» **Short task**: Copy every line of text in the records below word for word, and leave the pictures out of your answer.

» **Given data**:
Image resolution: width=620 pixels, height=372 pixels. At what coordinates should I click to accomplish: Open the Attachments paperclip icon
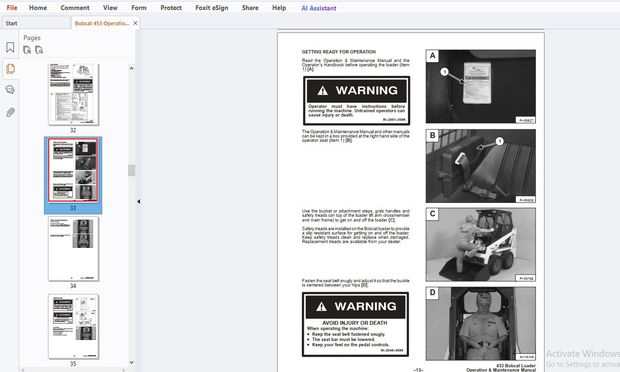pos(10,112)
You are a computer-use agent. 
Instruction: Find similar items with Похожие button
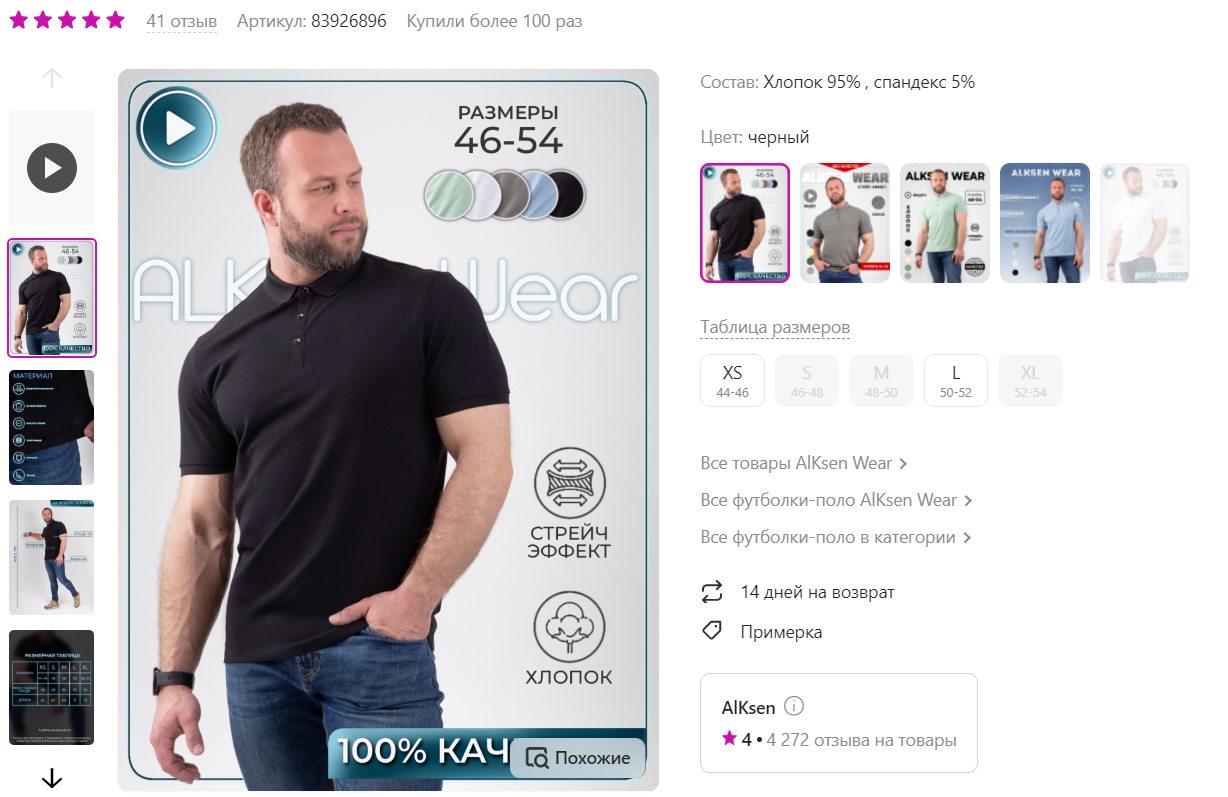tap(578, 758)
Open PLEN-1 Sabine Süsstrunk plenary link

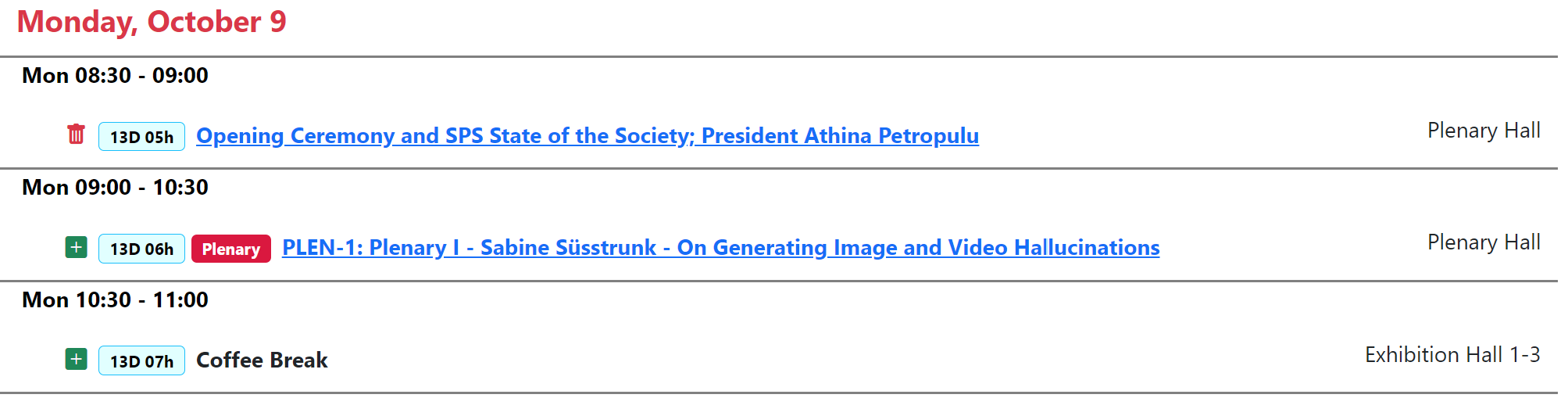pos(720,248)
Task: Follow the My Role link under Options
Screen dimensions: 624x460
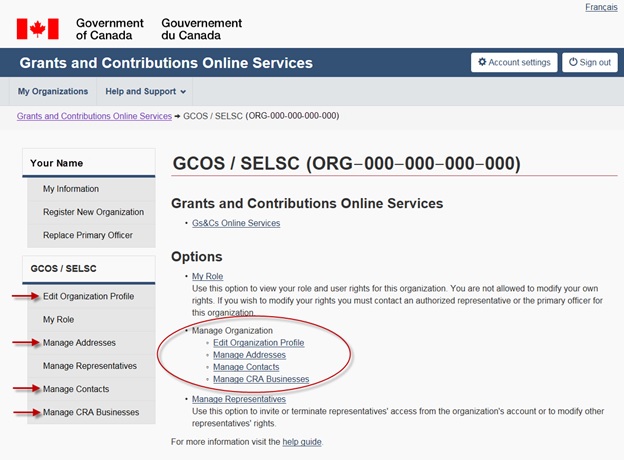Action: click(210, 276)
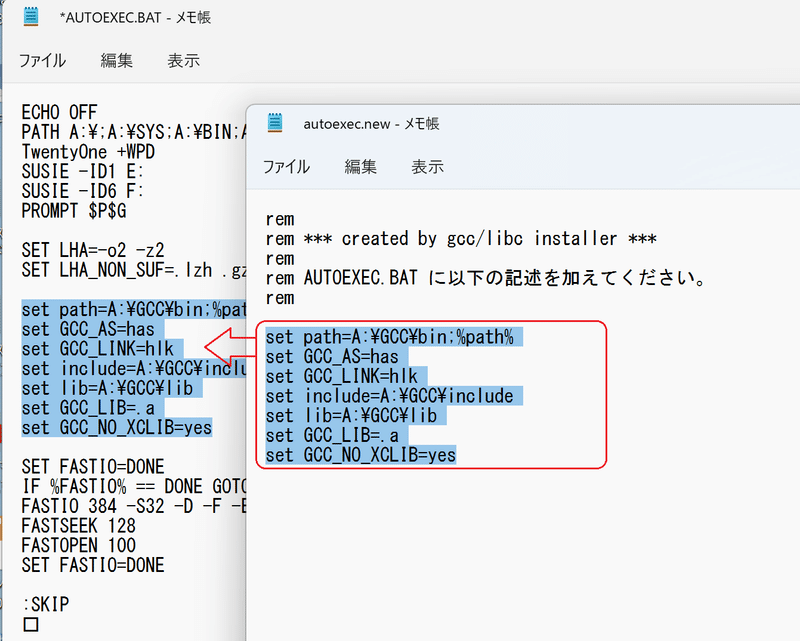The width and height of the screenshot is (800, 641).
Task: Click the FASTSEEK 128 line
Action: pos(79,526)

» **Solution for this problem**:
Image resolution: width=620 pixels, height=372 pixels. At what coordinates should I click to accomplish: Open the Attachments paperclip icon
pos(10,112)
You are a computer-use agent. 
Instruction: Find similar items with Похожие button
tap(578, 758)
Open PLEN-1 Sabine Süsstrunk plenary link

pos(720,248)
Task: Follow the My Role link under Options
Screen dimensions: 624x460
Action: click(210, 276)
The width and height of the screenshot is (800, 641).
Task: Click the FASTSEEK 128 line
Action: pos(79,526)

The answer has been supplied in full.